Rangeela speaks to a younger cohort that wants its ‘spirits loud, vivid, and personality-forward’. Arthaus speaks to the culturally curious, drawing from Bauhaus thinking to treat the bottle, the mono carton, and the blend itself as artistic expression.

We sat down with Bikram Basu, managing director, ABD Maestro, to understand how he’s shaping this premium portfolio, how India’s drinking habits are evolving, and where the company is placing its biggest bets.

Edited excerpts:

What is the marketing playbook you are following as you build this portfolio of premium brands?

Even though we’re part of a large organisation, we operate with the mindset of a startup. The playbook starts with one basic question: how can we build an entire portfolio of new brands from scratch and actually get them moving?

Our marketing engine runs on three levers. First, experiential because real human interactions drive genuine advocacy. Second, digital and social, that’s where a brand’s personality lives and spreads. And third, packaging and the liquid itself are the way consumers encounter the brand physically.

It’s a cluttered, fragmented market. So we have to not just deliver, but over-deliver. The real work is sparking curiosity, pulling people in, and earning the right to win. That’s the centre of the entire playbook.

Rangeela brings ABD Maestro into the super-premium vodka segment. What drove the timing and thinking behind this move?

Rangeela is built to shake things up in how it communicates and in the space it occupies. It sits right next to Ranveer Singh’s public persona: high-energy, colourful, curious. We have seen that side of him, and the brand taps straight into that intensity.

Rangeela captures the vividness of Singh and the vividness of India. Every few hundred kilometres here, the food changes, the dialect shifts, the colours transform. A name like Rangeela naturally sparks ideas.

Ask a room what Rangeela means, and most people will agree on the core meaning, but 20% will give wildly different interpretations, and that’s the magic. That range of imagination is exactly what we wanted the brand to open up.

Ranveer Singh is a co-founder of Rangeela and is involved across the portfolio. How does his creative input shape the brand beyond just celebrity association?

He’s not just a face on the label. His involvement stretches across the portfolio. When we were debating the naming logic, he pushed for something rooted in Indian sensibility. Rangeela was one of several options, and we aligned on it very quickly together.

ranveer rangeela

Singh is extremely hands-on. He sits with us, debates ideas, challenges us, and shapes the work. His early years in advertising really show. He understands creative rhythm, how communication lands, and where storytelling should sit.

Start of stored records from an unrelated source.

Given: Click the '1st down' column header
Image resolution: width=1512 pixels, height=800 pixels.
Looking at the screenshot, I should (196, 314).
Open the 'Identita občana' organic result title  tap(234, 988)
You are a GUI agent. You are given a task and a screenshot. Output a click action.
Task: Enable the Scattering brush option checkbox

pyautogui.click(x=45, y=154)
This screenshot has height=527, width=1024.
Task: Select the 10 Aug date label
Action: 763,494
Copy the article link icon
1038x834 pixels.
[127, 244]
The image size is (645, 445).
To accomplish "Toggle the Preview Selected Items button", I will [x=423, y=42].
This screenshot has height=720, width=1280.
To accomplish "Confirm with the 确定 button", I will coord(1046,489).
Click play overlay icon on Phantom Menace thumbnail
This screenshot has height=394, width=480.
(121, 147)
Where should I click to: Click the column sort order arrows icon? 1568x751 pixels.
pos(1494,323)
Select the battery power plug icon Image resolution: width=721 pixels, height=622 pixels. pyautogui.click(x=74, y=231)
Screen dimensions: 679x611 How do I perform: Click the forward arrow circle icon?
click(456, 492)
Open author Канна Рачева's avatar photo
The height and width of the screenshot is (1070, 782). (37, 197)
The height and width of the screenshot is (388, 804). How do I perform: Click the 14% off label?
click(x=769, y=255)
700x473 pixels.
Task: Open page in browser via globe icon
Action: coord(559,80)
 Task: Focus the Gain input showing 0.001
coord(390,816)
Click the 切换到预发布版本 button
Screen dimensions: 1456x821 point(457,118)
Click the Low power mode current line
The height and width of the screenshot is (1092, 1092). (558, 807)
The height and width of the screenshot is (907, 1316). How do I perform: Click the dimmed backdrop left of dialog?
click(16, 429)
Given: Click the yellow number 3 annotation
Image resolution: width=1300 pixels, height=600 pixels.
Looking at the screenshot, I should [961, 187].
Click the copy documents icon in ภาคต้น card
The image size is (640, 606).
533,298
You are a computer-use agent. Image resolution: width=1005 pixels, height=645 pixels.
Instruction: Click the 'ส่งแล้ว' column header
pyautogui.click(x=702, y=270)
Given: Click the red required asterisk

Partnering with him gives us a creative push, but the real work still lies in execution. Strategy only matters when it hits the last mile, when it becomes liquid on the lips. Global players do this brilliantly. Our challenge is doing it better and doing it differently. And we’ll get there the right way, at the right time.

With regards to Arthaus: Why anchor a whisky brand in art and design instead of heritage or origin stories?

Blending whisky is an art in itself. Give five single malts to a master blender and one will create something layered and beautiful. Arthaus starts from that idea. It brings five single malts together into a complex blended malt.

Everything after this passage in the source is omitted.